Using the same logic, and because the French love language, this was widely referred to as the alunisissage. Among those unhappy with that from the start were Les Immortels, the members of l’Académie Française. These are the forty guardians of French as she-must-be-spoken. Looking ahead, the Immortals saw an “imbecilic” future in which conquering space would yield a Rolodex – from avénussisage to ajupiterissage. They came down against it by noting that, because it’s derived from terre with a small “t”, the correct term has to be aterissage. No future space probe needed to face questions of “Earthing”.
But the brouhaha is proving resilient. Buoyed by additions to the dictionary like toy boy and oscariser (to give an Academy Award), scribes are refusing to drop their fun new nouns. Result: as many amarsissages as complaints about them.
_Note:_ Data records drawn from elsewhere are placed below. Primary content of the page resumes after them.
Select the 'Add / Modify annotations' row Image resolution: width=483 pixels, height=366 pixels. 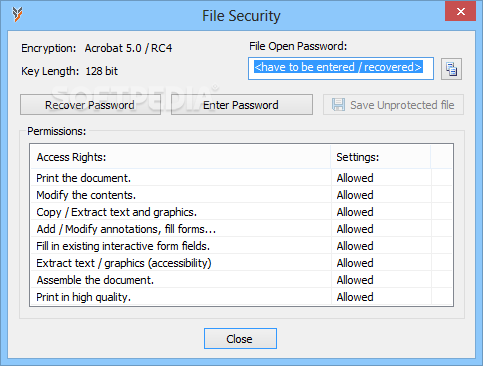(x=241, y=229)
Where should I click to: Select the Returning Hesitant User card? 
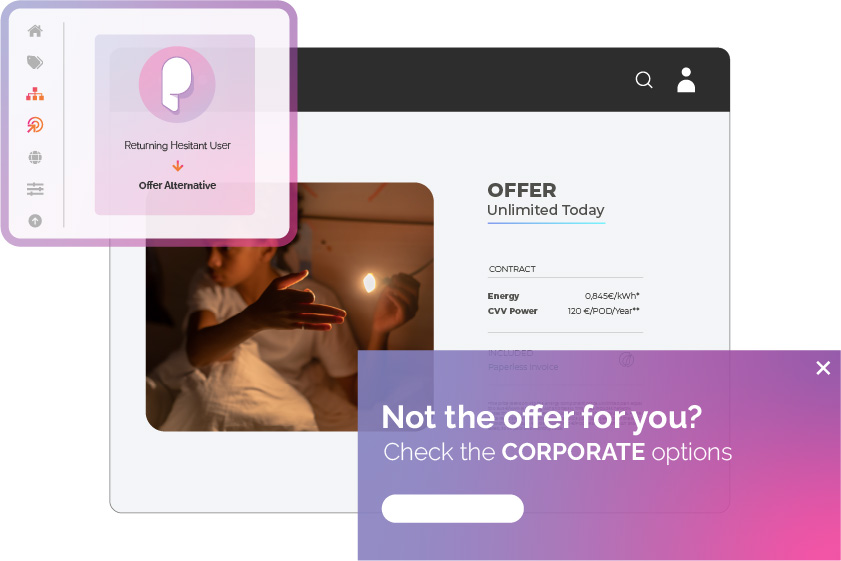[175, 125]
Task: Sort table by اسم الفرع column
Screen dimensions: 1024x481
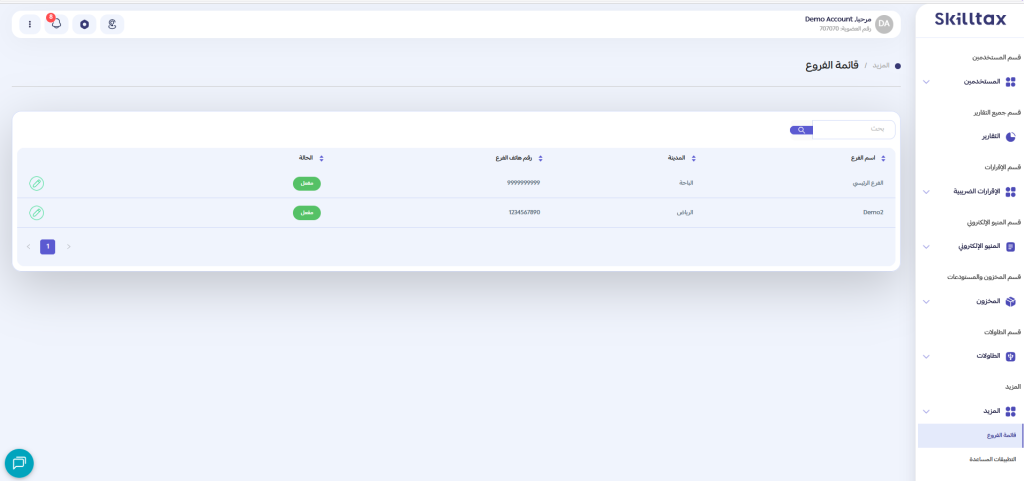Action: point(863,158)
For the Immortals, it seems like a standoff. Which makes you wonder how the pundits view Le Petit Prince. Certainly the hero’s home, asteroid B-612, presents the perfect poser!
• Lots of folks pontificate about l’Académie Française as a stuffy club opposed to all linguistic progress. Yet, when an Immortal pops up on TV – which happens a lot – he (or she) is usually good value. Not so long ago, we had the saga of Immortal Francois Weyergans taking on the long-vacant “chair of death”, number 32. (Members apply or are proposed not to the body itself, but for a specific seat).
Elected to number 32 in 2004, novelist Alain Robbe-Grillet died before he could sit in it. The Immortal before him (historian Robert Aron) had perished six days before his reception. Things were little better in the distant past when military theorist Hippolyte Langlois (1839 – 1912), survived only seven months in le fauteuil de la morte. Louis-Simon Auger, elected to 32 in 1816, became the first Immortal to commit suicide. In 1829, he flung himself off the nearby Pont des Arts.
Apparently not cowed in the least by this saga of death, Weyergans turned up with his (regulation) green coat custom-tailored by Agnès B – an audacious eleven minutes late. Had he read Gaston Leroux’s 1911 The Haunted Chair (Le fauteuil hanté) or Nathalie Rheims’ The Phantom of chair 32 (Le fantôme du fauteuil 32)? Apparently not. Ten days after his reception in “The Dome”, he survived…to model Agnès B’s 2012 menswear.